Why Your MVP Needs to Work in a Busy 10-Minute Consultation Environment

April 30, 2025

You can build the most elegant MVP in the world—but if it adds friction to a 10-minute GP consultation, it won’t make it past the waiting room.

This is the clinical reality most founders underestimate. In UK general practice, 10 minutes is not a guideline—it’s the law of the land. It’s the container in which everything must fit: history-taking, diagnosis, treatment planning, documentation, referrals, and patient reassurance. If your product can’t survive that pressure cooker, it won’t survive at all.

Healthtech MVPs are often designed in calm rooms, with whiteboards and story maps. But the context they’re deployed into is high-pressure, fast-paced, and deeply relational. GPs don’t have time to learn clunky interfaces. They don’t want to “just click here” or “open this separate tab.” They want tools that blend into their workflow—almost invisibly.

That’s why usability isn’t a “nice to have.” It’s the core success metric.

An MVP that works in primary care isn’t just functional—it’s frictionless. It loads quickly. It uses clinical language. It makes things easier, not more complicated. It earns its place by giving GPs back seconds, not taking them away.

We’ve seen great ideas fail because the MVP assumed users would click three times when they only had time for one. Or because it introduced a new login during flu season. Or because it didn’t work offline in rural practices with patchy connectivity.

At Primary Care Accelerator, we help founders pressure-test their MVPs in real environments. We connect them with practices where they can shadow clinicians, observe decision-making, and spot the moments where a product can either help or hinder. We stress-test features against real workflows, not imagined ones.
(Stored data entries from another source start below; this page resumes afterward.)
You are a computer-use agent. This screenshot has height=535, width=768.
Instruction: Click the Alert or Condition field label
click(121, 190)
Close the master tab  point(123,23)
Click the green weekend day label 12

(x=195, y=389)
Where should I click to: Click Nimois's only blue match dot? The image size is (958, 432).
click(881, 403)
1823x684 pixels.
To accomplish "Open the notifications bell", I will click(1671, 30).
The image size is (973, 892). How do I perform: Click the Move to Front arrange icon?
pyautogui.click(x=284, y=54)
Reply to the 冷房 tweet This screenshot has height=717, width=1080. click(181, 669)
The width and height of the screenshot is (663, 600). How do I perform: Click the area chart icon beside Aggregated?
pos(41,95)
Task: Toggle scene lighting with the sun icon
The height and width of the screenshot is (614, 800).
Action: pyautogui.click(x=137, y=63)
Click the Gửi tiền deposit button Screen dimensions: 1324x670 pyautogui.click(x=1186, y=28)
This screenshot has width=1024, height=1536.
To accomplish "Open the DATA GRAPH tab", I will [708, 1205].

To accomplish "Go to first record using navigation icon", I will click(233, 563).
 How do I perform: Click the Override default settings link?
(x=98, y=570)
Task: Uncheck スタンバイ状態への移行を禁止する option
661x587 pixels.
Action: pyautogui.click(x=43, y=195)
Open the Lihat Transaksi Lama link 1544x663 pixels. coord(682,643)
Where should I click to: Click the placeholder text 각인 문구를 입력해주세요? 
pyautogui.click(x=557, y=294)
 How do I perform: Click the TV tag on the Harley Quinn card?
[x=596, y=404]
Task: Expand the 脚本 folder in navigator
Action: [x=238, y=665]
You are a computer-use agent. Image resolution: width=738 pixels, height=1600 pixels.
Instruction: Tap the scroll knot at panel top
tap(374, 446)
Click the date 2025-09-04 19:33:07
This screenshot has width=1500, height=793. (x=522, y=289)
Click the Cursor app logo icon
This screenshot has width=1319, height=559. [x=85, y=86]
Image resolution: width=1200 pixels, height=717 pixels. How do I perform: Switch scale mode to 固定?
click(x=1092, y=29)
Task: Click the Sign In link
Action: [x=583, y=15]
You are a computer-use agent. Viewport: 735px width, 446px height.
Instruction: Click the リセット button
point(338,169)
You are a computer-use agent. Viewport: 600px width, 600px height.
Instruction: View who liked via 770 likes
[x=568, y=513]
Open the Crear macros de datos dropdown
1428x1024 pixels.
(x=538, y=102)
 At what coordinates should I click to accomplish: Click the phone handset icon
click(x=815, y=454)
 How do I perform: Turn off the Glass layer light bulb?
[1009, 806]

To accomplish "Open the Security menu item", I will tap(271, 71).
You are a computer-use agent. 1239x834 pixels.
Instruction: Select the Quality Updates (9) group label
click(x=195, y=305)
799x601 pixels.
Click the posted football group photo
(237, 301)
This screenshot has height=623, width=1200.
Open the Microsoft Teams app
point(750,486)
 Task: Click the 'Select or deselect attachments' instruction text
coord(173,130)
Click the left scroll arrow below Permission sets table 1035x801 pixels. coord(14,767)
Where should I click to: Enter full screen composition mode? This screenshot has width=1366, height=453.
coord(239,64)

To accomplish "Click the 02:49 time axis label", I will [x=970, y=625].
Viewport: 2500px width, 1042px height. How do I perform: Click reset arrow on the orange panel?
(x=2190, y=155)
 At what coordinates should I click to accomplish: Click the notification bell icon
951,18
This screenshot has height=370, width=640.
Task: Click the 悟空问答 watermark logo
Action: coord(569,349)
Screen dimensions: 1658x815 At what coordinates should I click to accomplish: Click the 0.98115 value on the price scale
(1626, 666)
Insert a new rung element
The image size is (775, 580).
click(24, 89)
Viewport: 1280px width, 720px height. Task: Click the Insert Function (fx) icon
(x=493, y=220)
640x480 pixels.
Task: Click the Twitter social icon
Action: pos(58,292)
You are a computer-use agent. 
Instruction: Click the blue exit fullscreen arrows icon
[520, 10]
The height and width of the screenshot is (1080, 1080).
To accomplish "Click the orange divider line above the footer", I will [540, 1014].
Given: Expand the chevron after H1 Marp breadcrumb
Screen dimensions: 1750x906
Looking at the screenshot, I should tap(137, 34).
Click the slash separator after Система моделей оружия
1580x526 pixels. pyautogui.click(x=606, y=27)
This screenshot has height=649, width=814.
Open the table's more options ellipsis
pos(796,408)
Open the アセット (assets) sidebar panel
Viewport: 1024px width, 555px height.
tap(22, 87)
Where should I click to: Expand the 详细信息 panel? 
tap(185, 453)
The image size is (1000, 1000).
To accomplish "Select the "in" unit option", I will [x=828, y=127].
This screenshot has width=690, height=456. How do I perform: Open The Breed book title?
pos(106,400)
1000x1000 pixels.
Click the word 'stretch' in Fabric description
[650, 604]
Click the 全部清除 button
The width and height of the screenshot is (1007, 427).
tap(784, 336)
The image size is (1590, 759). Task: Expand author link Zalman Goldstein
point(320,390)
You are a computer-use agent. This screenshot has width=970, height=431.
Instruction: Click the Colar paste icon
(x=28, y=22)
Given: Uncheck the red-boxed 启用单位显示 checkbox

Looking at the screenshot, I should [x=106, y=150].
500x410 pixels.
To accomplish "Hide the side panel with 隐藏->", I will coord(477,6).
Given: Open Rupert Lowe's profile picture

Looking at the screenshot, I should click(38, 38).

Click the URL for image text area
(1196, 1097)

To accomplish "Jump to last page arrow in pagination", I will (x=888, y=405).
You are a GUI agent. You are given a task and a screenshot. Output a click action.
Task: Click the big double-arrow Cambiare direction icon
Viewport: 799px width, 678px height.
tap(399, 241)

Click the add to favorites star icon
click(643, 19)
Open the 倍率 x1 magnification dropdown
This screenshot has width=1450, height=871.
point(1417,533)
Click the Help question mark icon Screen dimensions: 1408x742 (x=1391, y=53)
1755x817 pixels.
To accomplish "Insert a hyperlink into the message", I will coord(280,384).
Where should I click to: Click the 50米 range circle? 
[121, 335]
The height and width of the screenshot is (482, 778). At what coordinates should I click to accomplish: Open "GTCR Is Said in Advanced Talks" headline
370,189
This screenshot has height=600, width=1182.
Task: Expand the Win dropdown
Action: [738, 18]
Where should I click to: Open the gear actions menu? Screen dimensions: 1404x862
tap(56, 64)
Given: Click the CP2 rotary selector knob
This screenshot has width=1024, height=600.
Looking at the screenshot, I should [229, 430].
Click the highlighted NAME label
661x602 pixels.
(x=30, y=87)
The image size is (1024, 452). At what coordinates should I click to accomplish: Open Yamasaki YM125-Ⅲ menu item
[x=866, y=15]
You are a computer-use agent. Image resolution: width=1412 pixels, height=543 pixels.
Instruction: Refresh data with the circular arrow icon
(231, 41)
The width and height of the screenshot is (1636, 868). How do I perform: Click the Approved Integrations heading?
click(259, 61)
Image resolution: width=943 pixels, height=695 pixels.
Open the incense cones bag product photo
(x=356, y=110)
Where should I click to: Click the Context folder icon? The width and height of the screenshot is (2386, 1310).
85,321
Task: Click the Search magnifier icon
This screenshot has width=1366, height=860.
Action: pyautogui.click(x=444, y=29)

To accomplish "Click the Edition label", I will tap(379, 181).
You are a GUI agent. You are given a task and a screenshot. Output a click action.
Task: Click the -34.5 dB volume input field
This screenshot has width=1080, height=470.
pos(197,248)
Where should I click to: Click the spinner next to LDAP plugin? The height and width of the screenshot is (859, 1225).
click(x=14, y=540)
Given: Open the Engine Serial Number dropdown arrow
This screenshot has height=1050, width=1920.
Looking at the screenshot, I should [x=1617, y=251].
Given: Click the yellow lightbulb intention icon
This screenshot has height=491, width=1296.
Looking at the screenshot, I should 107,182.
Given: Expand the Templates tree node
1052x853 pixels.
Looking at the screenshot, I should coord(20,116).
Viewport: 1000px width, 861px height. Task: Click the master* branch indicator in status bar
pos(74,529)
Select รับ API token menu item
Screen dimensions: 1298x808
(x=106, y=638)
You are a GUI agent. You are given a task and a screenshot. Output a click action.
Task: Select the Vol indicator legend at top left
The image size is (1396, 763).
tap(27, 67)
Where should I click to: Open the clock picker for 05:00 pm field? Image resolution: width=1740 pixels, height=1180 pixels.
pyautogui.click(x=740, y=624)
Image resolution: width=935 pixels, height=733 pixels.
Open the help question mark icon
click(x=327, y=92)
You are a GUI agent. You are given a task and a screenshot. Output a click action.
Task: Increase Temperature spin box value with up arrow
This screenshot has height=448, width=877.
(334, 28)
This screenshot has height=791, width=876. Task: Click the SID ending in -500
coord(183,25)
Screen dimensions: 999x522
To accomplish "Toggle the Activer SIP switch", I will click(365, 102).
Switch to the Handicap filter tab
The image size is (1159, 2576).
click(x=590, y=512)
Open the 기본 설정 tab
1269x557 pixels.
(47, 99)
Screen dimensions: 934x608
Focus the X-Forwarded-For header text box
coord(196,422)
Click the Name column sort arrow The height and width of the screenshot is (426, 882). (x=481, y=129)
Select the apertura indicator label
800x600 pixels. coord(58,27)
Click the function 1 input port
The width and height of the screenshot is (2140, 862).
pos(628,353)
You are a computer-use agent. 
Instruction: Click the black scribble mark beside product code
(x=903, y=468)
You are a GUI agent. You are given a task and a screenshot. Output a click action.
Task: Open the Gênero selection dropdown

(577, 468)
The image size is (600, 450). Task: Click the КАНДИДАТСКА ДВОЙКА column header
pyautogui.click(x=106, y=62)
When your MVP can survive a 10-minute consultation, it means you’ve done the hard work: stripped the excess, clarified the value, and aligned with real clinical priorities. And that’s when your product starts to get traction—not just in pilot sites, but across systems.

So before you think about scaling, ask a simpler question:
Can this hold up in a 10-minute consultation?
Because if it can’t, it’s not ready.